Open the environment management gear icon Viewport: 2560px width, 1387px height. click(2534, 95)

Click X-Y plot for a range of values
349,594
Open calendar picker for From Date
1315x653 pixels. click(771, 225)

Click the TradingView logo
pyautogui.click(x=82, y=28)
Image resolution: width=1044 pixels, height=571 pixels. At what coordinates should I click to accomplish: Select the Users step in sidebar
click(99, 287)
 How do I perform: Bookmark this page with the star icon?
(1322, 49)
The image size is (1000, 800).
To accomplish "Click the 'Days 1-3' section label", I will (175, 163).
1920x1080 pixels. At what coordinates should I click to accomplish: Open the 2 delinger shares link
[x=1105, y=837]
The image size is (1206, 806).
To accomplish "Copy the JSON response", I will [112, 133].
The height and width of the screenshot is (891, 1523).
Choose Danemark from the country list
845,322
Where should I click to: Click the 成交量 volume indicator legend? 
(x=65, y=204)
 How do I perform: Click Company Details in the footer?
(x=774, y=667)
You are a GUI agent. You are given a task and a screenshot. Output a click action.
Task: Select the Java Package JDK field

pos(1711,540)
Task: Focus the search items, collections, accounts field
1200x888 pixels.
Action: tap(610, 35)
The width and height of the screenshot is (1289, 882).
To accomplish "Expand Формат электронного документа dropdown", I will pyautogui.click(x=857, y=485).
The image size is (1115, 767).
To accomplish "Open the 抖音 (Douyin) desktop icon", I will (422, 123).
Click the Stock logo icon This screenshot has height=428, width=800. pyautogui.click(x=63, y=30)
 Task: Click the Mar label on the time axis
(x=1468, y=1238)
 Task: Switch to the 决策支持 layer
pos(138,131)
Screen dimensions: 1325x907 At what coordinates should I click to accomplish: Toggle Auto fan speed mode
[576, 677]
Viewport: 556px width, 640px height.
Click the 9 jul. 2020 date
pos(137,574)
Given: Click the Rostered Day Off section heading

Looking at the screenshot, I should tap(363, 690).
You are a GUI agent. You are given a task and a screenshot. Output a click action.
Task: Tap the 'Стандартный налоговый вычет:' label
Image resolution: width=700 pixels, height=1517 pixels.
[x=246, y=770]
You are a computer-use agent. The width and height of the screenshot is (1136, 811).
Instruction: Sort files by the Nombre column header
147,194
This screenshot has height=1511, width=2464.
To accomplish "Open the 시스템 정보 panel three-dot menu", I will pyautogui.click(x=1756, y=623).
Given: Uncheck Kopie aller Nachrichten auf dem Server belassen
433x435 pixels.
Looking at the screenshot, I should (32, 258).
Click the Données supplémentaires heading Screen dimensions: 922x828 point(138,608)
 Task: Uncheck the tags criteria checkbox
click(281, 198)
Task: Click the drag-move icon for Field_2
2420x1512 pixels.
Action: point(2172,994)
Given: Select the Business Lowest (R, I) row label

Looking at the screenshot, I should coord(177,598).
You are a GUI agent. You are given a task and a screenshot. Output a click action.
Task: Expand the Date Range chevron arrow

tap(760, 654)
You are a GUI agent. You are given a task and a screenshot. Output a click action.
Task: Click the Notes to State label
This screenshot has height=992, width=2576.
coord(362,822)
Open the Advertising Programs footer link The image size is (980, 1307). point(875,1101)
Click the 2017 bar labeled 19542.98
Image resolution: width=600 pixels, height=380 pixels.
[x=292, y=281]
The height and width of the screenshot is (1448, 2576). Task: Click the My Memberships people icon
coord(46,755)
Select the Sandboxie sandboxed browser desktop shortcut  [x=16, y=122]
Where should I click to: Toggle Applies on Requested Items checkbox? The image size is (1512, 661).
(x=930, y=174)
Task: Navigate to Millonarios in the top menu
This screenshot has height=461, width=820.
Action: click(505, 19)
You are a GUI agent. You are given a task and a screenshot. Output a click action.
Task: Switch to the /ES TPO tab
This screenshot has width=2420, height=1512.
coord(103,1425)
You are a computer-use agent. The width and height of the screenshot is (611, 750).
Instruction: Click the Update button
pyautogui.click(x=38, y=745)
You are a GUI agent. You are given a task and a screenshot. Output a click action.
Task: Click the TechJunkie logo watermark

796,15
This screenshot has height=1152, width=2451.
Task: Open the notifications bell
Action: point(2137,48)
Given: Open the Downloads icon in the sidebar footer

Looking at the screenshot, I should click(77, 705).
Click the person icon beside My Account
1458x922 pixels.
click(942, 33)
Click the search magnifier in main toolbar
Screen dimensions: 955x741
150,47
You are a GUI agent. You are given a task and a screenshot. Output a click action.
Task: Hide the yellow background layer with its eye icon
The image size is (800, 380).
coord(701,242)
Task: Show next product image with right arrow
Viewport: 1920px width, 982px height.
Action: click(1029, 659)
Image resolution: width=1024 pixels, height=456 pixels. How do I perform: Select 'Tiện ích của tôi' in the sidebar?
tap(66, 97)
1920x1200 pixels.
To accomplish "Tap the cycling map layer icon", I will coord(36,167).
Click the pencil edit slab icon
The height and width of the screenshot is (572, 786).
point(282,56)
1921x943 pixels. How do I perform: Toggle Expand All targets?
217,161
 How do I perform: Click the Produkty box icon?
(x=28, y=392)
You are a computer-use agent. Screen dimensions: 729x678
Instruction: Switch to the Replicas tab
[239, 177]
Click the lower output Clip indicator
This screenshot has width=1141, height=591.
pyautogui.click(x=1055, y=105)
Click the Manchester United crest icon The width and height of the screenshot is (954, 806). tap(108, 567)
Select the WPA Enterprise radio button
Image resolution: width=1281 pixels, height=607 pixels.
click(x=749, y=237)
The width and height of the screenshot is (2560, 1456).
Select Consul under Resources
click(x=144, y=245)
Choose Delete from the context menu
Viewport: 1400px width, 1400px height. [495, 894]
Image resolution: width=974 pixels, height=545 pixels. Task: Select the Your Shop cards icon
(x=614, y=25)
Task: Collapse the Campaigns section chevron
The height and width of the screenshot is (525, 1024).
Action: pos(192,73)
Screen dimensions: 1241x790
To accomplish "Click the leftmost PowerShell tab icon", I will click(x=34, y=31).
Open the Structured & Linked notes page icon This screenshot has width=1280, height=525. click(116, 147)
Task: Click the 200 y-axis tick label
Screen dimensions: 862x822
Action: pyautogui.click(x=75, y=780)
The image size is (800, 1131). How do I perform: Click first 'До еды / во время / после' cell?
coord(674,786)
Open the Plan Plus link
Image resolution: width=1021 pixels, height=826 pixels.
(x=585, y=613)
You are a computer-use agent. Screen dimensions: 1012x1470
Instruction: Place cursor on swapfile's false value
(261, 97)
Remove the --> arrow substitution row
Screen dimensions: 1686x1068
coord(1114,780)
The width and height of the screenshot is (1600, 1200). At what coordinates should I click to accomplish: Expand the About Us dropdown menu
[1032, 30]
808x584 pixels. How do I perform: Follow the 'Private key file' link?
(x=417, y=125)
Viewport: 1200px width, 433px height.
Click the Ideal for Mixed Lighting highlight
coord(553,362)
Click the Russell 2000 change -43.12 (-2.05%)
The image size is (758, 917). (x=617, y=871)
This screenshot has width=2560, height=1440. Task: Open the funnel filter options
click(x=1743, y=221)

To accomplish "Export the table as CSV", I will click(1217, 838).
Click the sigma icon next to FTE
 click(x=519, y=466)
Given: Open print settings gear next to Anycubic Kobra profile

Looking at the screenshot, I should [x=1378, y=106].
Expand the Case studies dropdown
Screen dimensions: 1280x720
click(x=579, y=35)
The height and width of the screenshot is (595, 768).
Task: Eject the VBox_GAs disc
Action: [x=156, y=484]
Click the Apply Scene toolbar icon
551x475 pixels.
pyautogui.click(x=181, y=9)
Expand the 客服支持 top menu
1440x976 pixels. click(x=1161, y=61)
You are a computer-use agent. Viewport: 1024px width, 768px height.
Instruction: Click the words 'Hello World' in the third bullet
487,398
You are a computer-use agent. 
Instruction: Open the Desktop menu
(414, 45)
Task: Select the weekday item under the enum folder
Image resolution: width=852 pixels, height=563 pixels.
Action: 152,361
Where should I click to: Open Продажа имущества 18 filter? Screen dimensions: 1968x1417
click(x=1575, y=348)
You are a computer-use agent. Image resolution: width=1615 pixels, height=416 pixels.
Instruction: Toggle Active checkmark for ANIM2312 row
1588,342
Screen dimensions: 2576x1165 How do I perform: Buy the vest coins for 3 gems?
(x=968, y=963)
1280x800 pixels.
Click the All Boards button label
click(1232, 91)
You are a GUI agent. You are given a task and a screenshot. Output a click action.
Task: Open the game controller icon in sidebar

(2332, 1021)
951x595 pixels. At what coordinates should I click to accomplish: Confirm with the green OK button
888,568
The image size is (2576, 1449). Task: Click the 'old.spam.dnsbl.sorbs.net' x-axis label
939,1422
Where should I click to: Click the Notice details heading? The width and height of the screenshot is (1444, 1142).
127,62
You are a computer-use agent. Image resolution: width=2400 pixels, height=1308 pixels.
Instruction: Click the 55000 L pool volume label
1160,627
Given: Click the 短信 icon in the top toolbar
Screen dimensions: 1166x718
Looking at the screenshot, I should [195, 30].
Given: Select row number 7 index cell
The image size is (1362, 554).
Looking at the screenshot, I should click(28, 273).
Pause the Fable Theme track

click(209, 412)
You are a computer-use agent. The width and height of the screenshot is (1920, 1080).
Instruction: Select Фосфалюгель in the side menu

* **Written task**
Write out the items unchanged, from the first line up to and including the line that contains "pyautogui.click(x=82, y=28)".

* **Reply**
Open the environment management gear icon Viewport: 2560px width, 1387px height. click(2534, 95)

Click X-Y plot for a range of values
349,594
Open calendar picker for From Date
1315x653 pixels. click(771, 225)

Click the TradingView logo
pyautogui.click(x=82, y=28)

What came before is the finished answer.